▶ [CHALLENGE]
Resume the interview transcript on the Iraqi election results, picking up right after its final sentence.

Professor Nasr, what’s your overall impression of the election results?
VALI NASR: Well, I think it’s a good day for the Shiites and the Kurds, but it’s not a good day for Iraq as a whole because the elections have highlighted rather than erased sectarian divisions in Iraq. What we’ve ended up in the parliament is not a parliament of political parties but essentially two communities that now dominate over 70 percent of the parliament.
RAY SUAREZ: Professor Ajami, what do you make of it?
FOUAD AJAMI: Well, Ray, the view I suppose here from New York is that this is a very good day for all Iraqis. In fact the story we led with from Beirut the murder of former Prime Minister Rafik al-Hariri tells us what the alternative is. Arabs know too well the spectacle of crimes, the spectacle of assassinations.
Now the spectacle of ballots being counted and the spectacle of people bargaining over seats in the national assembly and the spectacle of a country in fact beginning to apportion power, that’s a new thing. I think it’s a good day for all Iraqis. The Sunnis have a chance to come in. They will be invited in. They will come in. But for now we must hail this day as a signal day in Iraqi history.
RAY SUAREZ: How do you respond to Professor Nasr’s critique that you have a very small number of parties dominating almost all the seats in the new assembly?
FOUAD AJAMI: Well, I think we know that’s true but if you take a look at the results I mean if you look at the so-called Shia victory it wasn’t sweeping. It was less than 50 percent. If you take look at the role of the Kurds, the Kurds are secular. The Kurds are liberal. The Kurds have enormous experience building a homeland for the last fourteen, fifteen years under Anglo American protection.
And they will bring all this to them –with them to this process. Even Prime Minister Allawi didn’t do so poorly. He has 40 seats. And it is really parliamentary politics at its best. Again and again, we are talking about the Sunnis. In our piece we showed Adnan Pachachi complaining about the process not being inclusive. Pachachi was on the ballot. He won one seat, himself. He had no coattails; so it’s really — we must give this political process its time.
RAY SUAREZ: Professor Nasr, why don’t you respond to that, that idea that the Shia victory though decisive was not sweeping. They may still need other parties in the parliament to govern.
VALI NASR: Well, that’s true. And actually the practice of voting has been important for Iraq and the Arab world. But the reality is that the Shia vote does not represent a political party’s victory in the parliament, the Shiites voted for a communal bloc that was supported by Ayatollah Sistani in order to protect Shiites’ position in Iraq.

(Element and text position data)

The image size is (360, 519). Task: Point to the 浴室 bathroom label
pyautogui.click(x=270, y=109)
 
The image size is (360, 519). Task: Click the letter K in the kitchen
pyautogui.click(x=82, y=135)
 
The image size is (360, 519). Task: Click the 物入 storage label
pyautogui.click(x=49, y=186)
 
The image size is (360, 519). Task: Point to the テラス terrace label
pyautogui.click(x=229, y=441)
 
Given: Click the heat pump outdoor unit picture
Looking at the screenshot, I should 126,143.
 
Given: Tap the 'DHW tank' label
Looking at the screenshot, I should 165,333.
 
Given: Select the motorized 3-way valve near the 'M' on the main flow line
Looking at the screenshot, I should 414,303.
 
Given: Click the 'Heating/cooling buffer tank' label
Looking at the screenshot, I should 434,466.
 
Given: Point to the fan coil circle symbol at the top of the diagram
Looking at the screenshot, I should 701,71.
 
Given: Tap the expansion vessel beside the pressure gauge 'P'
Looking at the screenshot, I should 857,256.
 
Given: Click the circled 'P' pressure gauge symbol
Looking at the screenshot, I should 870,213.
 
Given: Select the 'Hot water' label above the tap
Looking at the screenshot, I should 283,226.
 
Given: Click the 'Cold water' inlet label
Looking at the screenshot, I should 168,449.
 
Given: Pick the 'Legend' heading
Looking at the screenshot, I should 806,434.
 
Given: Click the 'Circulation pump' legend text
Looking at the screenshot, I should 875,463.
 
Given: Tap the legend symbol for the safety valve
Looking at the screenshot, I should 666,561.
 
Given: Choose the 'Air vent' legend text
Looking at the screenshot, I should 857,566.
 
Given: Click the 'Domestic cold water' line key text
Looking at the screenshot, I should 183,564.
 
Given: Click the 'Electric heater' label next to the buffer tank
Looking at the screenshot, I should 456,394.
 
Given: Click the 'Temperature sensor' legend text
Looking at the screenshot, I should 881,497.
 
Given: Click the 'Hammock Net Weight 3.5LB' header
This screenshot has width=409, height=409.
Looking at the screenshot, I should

▶ [OUTPUT FOR THIS TASK]
Now what will emerge from this scenario that we see is that you’re going to have an administrative government in Baghdad that’s going to rule over Iraq and provide administration, but the real power in Iraq is going to be exercised from Najaf and Sulaymaniyah. And given the fact that the Shiites did not dominate and the Kurds have such a large number in the parliament makes it very difficult to have a powerful center ruling out of Baghdad.
And in fact, if anything, Iraq might have a very weak center and very powerful provinces that will govern over themselves. That might be fine, but that’s a very different conception than the one that we have been working with so far.
RAY SUAREZ: Are you as confident as Professor Ajami that the Sunnis will be invited in and play their rightful role in the drafting of the new constitution?
VALI NASR: I am confident that they will be invited in. But the problem is that because they did not participate in elections, we really do not know who their leaders are. The whole purpose of participating in an election is that a community or a political party would produce leaders with whom you can negotiate particularly because the constitutional process will involve a lot of hard bargaining.
It is important to know who are the leaders of the Sunnis. The other part of voting is that when a community sends its representatives to a parliament, when those representatives negotiate and agree to things, that community is bound by what its representatives have agreed to. Since there is no Sunni leadership that has a mandate from its population, the Shiites or the Kurds may negotiate with them. It’s not binding on the Sunnis. And it’s not very clear that Pachachi or any other Sunni leader really actually represents the Sunnis.
RAY SUAREZ: Professor Ajami.
FOUAD AJAMI: Well, you know this is a very surly view of history. In fact, we have these people who have been oppressed and brutalized for nearly four decades, and now comes this demand from my colleague from in Washington who wants this whole process to be perfect.
I am not worried about Sulaymaniyah having a piece of the action in modern Iraq. Sulaymaniyah, by the way, is in the North. It’s the base of Jalal Talibani. I know Mr. Talibani. If this man is going to be president of Iraq it would be a thrilling day for Iraq. He’s a decent man. He’s a secular man. He’s pro American. He wants the best for Iraq.
So the fact that Najaf will have a piece of the action as well, that is not unusual. Nor do I believe that Iraq is going to be ruled out of Najaf. Nor do I think this is the last — this is the election that will end all elections. If this process plays out, there is going to be the drafting of a constitution by August. There’s going to be the ratification of this constitution in October. And there’s going to be a new election in December.
The Sunnis can have another crack at this when they are good and ready, when they are represented. And as far as someone like Alwar, being the leader of Sunni Arabs from Mosul, now this is one of the most decent men in Iraq; again secular, open to the Shia, open to the Kurds, wanting the best for his country. Let’s give these people a chance. Let’s not judge them. Let’s not impose these draconian democratic hurdles that they have to meet so early in the hour and so early in this new order.
RAY SUAREZ: Well you said you’re not too worried about Sulaymaniyah and Najaf, the Shia and Kurdish power centers having a piece of the action. But are there things that the Kurds want that the Shias aren’t necessarily ready to give and vice versa?
FOUAD AJAMI: Right. To be honest with you, there are things that the Kurds want which I like. For example, the Kurds have sent a message: the red line to the Sunni Arabs no return to Arab nationalism. This is a bi-national country of Arabs and Kurds. Their message to the Shia Arab, no theocracy, no excessive rule for the clergy in political life, so there is Kurdish influence in Iraq, so be it.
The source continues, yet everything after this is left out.